JEP-xxxx: Forwarding Request

This document specifies a method to request forwarding of stanzas from one address to another.


WARNING: This document has not yet been accepted for consideration or approved in any official manner by the Jabber Software Foundation, and this document must not be referred to as a Jabber Enhancement Proposal (JEP). If this document is accepted as a JEP by the Jabber Council, it will be published at <http://www.jabber.org/jeps/> and announced on the <standards-jig@jabber.org> mailing list.


JEP Information

Status: ProtoJEP
Type: Informational
Number: xxxx
Version: 0.0.3
Last Updated: 2006-01-24
JIG: Standards JIG
Approving Body: Jabber Council
Dependencies: XMPP Core, JEP-0030, JEP-0033, JEP-0050, JEP-0131
Supersedes: None
Superseded By: None
Short Name: forwarding

Author Information

Peter Saint-Andre

Email: stpeter@jabber.org
JID: stpeter@jabber.org

Legal Notice

This Jabber Enhancement Proposal is copyright 1999 - 2006 by the Jabber Software Foundation (JSF) and is in full conformance with the JSF's Intellectual Property Rights Policy <http://www.jabber.org/jsf/ipr-policy.shtml>. This material may be distributed only subject to the terms and conditions set forth in the Creative Commons Attribution License (<http://creativecommons.org/licenses/by/2.5/>).

Discussion Venue

The preferred venue for discussion of this document is the Standards-JIG discussion list: <http://mail.jabber.org/mailman/listinfo/standards-jig>.

Relation to XMPP

The Extensible Messaging and Presence Protocol (XMPP) is defined in the XMPP Core (RFC 3920) and XMPP IM (RFC 3921) specifications contributed by the Jabber Software Foundation to the Internet Standards Process, which is managed by the Internet Engineering Task Force in accordance with RFC 2026. Any protocol defined in this JEP has been developed outside the Internet Standards Process and is to be understood as an extension to XMPP rather than as an evolution, development, or modification of XMPP itself.

Conformance Terms

The keywords "MUST", "MUST NOT", "REQUIRED", "SHALL", "SHALL NOT", "SHOULD", "SHOULD NOT", "RECOMMENDED", "NOT RECOMMENDED", "MAY", and "OPTIONAL" in this document are to be interpreted as described in RFC 2119.


Table of Contents

1. Introduction
2. Requirements
3. Use Cases
3.1. Discover Support
3.2. Establish Forwarding
3.2.1. Old Account Requests Forwarding
3.2.2. New Account Confirms Forwarding
4. Security Considerations
5. IANA Considerations
6. Jabber Registrar Considerations
6.1. Service Discovery Features
6.2. Field Standardization
Notes
Revision History


1. Introduction

The concept of communications forwarding is familiar from email and, before that, from postal mail: communications sent to one address are automatically re-directed to another address. Such forwarding can help make communications smoother when, for instance, people or applications move to new locations. In postal mail systems, such functionality is usually implemented by the entity responsible for delivery of communications within the locality of the original address (e.g., a local post office), as initiated by the person or organization that requires the change of address. The model is similar in electronic mail systems, often implemented by means of a .forward file.
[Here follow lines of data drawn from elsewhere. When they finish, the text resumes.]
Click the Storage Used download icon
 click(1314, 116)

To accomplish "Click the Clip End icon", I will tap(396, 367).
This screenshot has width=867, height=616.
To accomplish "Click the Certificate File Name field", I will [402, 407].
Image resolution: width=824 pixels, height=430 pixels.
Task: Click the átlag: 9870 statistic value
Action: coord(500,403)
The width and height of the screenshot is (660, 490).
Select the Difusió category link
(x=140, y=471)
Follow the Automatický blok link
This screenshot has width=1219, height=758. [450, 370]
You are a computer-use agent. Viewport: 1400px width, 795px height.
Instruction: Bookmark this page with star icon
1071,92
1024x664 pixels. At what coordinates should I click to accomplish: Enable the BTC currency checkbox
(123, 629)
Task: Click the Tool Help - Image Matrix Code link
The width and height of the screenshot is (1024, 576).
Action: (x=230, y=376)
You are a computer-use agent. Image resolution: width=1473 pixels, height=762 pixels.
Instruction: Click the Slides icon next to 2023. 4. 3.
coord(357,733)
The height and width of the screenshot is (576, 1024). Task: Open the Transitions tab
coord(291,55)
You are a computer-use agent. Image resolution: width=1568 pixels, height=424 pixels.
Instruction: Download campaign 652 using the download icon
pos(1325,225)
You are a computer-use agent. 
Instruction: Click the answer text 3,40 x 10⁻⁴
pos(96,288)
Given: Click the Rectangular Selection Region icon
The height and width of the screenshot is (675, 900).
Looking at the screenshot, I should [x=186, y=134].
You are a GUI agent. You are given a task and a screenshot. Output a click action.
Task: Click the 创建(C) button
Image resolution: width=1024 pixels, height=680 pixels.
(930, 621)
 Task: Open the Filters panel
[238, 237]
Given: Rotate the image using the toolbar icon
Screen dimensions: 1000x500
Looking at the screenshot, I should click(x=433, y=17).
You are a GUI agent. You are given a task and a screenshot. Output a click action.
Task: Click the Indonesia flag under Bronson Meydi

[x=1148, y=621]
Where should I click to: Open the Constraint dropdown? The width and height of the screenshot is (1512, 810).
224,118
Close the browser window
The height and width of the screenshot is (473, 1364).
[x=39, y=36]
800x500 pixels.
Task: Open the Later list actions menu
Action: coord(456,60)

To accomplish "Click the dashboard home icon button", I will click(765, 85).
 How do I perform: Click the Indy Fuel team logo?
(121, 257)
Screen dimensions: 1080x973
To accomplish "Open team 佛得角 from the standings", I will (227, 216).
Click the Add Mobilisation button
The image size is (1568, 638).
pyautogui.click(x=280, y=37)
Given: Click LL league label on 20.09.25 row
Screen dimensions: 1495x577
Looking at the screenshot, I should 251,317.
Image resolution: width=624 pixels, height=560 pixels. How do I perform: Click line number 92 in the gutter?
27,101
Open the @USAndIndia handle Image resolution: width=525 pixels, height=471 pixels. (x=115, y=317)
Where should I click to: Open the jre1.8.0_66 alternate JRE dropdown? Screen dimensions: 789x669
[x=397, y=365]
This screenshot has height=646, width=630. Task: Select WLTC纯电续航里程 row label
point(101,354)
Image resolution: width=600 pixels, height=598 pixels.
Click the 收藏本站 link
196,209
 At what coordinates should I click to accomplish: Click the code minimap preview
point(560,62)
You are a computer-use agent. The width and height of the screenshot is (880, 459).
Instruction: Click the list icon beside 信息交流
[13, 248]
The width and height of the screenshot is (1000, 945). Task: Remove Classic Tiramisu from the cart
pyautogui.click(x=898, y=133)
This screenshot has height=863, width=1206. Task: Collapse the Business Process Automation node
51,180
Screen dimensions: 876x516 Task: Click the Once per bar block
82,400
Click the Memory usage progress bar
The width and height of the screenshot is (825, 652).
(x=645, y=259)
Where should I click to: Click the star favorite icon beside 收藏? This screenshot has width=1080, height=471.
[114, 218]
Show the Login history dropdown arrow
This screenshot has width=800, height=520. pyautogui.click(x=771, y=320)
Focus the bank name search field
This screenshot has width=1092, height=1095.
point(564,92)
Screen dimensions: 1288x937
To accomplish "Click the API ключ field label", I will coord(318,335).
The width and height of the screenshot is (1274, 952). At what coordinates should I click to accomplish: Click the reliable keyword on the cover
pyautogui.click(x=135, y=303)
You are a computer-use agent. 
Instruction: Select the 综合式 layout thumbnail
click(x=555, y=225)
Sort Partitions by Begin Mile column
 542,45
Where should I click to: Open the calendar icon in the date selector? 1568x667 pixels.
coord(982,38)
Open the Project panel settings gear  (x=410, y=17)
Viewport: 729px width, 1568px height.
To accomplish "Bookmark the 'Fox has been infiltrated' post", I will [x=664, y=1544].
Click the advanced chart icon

This document specifies a method for setting up forwarding at a server. A companion document defines syntax and semantics for delivery of forwarded stanzas.

Note: Rather than allowing user-driven requests for stanza forwarding, a server MAY allow only a server administrator to establish stanza forwarding on behalf of a user; a method for doing so is specified in Service Administration [1].

2. Requirements

This proposal addresses the following requirements:

  1. Enable an account owner to request that communications be forwarded to another address.
  2. Ensure appropriate access controls.

3. Use Cases

The following use cases assume two actors:

  1. Account Owner: A person or application that controls an account on a Jabber/XMPP server.
  2. Sender: A person or application that sends an XML stanza to an Account Owner's JID.

3.1 Discover Support

If an entity (e.g., an Account Owner or another server) wants to discover whether a particular server supports, it MUST send a Service Discovery [2] information request to the server. If the server supports forwarding addresses, it MUST include a feature variable of "http://jabber.org/protocol/forwarding" in its disco#info response.

Example 1. Disco request for information

<iq type='get'
    to='example.com'
    from='oldaccount@example.com'
    id='disco1'>
  <query xmlns='http://jabber.org/protocol/disco#info'/>
</iq>
    

Example 2. Disco result for information

<iq type='result'
    from='example.com'
    to='oldaccount@example.com'
    id='disco1'>
  <query xmlns='http://jabber.org/protocol/disco#info'>
    ...
    <feature var='http://jabber.org/protocol/commands'/>
    <feature var='http://jabber.org/protocol/forwarding'/>
    ...
  </query>
</iq>
    

Because the server supports the Ad-Hoc Commands [3] protocol, account owner SHOULD also query the server regarding the specific commands it supports by sending a disco#items query to the fixed node "http://jabber.org/protocol/commands". If the server supports forwarding addresses, it MUST include the command "forwarding" in its response.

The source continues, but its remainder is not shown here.